GEORGE checks with the group his assumption (re the risk of spread of smoke scenario) that the smoke control system shouldn’t really be needed if the compartment works. There is some uncertainty about this (from Jarek). Given the complications with all the fire doors GEORGE suggests restricting the perspective by saying ‘the fire door we are talking about is the entrance door to the flat.

PAUL WHITE states there are various other issues because there are maybe cross corridor doors because a lot of this is to do with the length of escape routes. If you were to move a door you might increase the length of an escape route and that’s not allowed - there’s a lot of 3 dimensional stuff going on here.’ He seems to agree with George’s idea that it’s possible to focus on a specific door and get all the required information about it.

DEBBIE asks if it would be possible to do some design compliance checks, to define what should be in the compliance check, this would be helpful and a practical way of implementing it. GEORGE feels that maybe the document Paul Mcsolley has been working on maybe goes into too much detail (considering the amount of time left before DCW next week).

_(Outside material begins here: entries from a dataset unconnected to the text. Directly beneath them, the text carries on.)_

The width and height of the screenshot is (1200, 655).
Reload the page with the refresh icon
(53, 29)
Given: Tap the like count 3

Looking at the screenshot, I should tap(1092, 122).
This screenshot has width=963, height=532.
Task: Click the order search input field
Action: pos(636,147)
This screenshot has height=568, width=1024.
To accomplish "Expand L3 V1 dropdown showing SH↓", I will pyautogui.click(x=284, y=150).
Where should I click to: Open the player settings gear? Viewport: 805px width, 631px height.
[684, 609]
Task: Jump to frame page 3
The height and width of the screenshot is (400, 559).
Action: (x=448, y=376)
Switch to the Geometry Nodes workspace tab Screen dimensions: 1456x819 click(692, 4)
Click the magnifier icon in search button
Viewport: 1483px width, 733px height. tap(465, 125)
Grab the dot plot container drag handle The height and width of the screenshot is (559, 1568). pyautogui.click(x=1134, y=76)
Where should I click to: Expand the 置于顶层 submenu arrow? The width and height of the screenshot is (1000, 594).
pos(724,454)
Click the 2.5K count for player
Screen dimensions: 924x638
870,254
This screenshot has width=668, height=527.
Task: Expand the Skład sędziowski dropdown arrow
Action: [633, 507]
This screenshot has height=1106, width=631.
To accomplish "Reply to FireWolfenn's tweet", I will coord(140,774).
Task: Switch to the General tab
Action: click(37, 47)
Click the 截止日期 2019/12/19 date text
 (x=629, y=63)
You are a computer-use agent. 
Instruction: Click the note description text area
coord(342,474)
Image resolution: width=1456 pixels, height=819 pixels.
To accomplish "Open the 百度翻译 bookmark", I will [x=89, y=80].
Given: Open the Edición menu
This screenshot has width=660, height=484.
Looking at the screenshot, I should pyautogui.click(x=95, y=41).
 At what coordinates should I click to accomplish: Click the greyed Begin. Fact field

JAREK shows a graphic design he made. There is an image of a door set within a corridor. He has made comments on his graphic design about what things may be needed. He can share it and people can add comments.

JAREK WITYK via chat:

What I need to know about the fire Door – Electrical Perspective

  1. Is there vision panel – it impacts the qty of emergency luminaires
  2. Position of door jamb – should be avoided at high level above ceiling
    1. Perhaps good practice would be to add requirement for provision of
      clearance; zone as part of door design set – something we could do clash
      detection against
  3. Is there door opening mechanism
  4. Is door hold open required
  5. Is door access required

JIM CREAK comments on Jarek’s graphic, making a correction: over any externally illuminated sign they all need to have emergency lighting over them. A lot of people believe photoluminescence needs emergency lighting over it - they don’t. They can effectively work without emergency lighting. PAUL WHITE says that the services above the ceiling (like shown in Jarek’s graphic design) could include lots of different stuff (depending on what type of door it is) - Jarek has ably fitted it all in, giving everything more space than is usually the case.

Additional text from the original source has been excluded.